Q: How long does it take to make a Jeopardy game?
With a dedicated tool like JeopardyLabs or Jeopardy Rock, a standard five-category thirty-question board takes about 15 to 20 minutes to build — assuming you already know your questions and answers. If you’re writing questions from scratch at the same time, budget 30 to 45 minutes for a well-balanced board.
Q: Can I save my Jeopardy game and use it again?
Yes on most platforms. JeopardyLabs gives you a permanent link to your saved game that you can reuse anytime. Factile saves games to your account library. Google Slides templates are saved permanently in your Google Drive. Jeopardy Rock saves games via link as well. None of the major free tools delete your game without warning.
Q: Can I play Jeopardy online with remote players?
Yes — all of the tools reviewed here work for remote play. Share your board link in a video call, screen-share the board through Zoom, Teams, or Google Meet, and play with remote participants using a verbal buzzer system or a hand-raise feature in your video call tool. JeopardyLabs and Jeopardy Rock are both designed to be shareable links which makes remote play seamless.
Q: How many players can play Jeopardy at once?
Standard Jeopardy works best with three to six individual players or two to four teams. Beyond six individual players, buzzer disputes become hard to manage and turns feel too infrequent to maintain engagement. For larger groups up to thirty students use a team format or switch to Kahoot which handles large simultaneous groups better than a traditional Jeopardy board.
Q: Can I add images or videos to my Jeopardy game?
Google Slides templates support images and video natively. Factile supports image-based questions on paid plans. JeopardyLabs and Jeopardy Rock support text only on their free tiers. If multimedia questions are important to your game design picture rounds, audio clips, video clues Google Slides is the most capable free option.
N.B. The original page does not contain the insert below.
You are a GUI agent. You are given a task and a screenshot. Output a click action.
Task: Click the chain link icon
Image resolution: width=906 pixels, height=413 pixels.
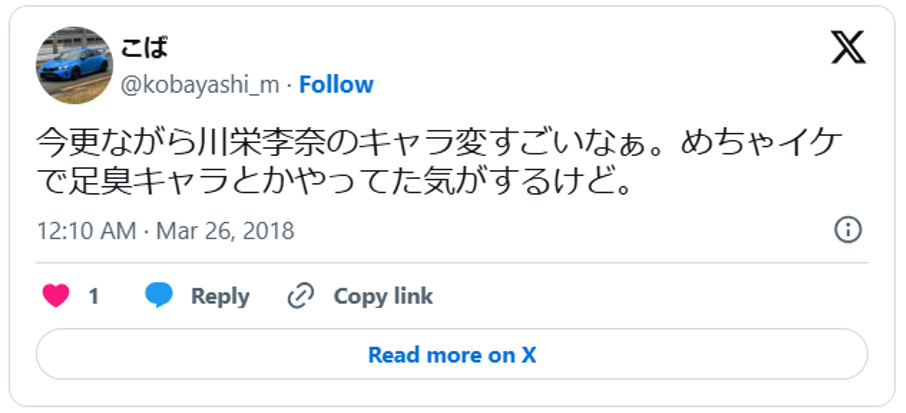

Q: Is it legal to use Jeopardy format for classroom or party games?
Yes. The Jeopardy format — a grid of categories and dollar amounts is a game structure rather than protectable intellectual property in most jurisdictions. Teachers and students have made custom Jeopardy games for educational use for decades without any legal issue. The name “Jeopardy!” and the specific TV show format are trademarked, which is why none of these tools can use the official name but the gameplay structure itself is freely usable.
Q: What do I do if players dispute an answer?
Establish your judging policy before the game starts. Common approaches are: host’s decision is final with no appeal, majority vote from non-competing observers decides borderline cases, or a rule that answers must match the expected answer exactly to count. Decide one and commit to it. Mid-game policy changes create more disputes than they resolve.
Q: Can students make their own Jeopardy games as a class project?
Absolutely and this is one of the best uses of these tools. Having students create Jeopardy boards as a review activity requires them to deeply understand the content well enough to write questions about it. The creation process is itself a learning exercise. JeopardyLabs is the best tool for this use case because it requires no account and produces a shareable link students can submit directly to the teacher.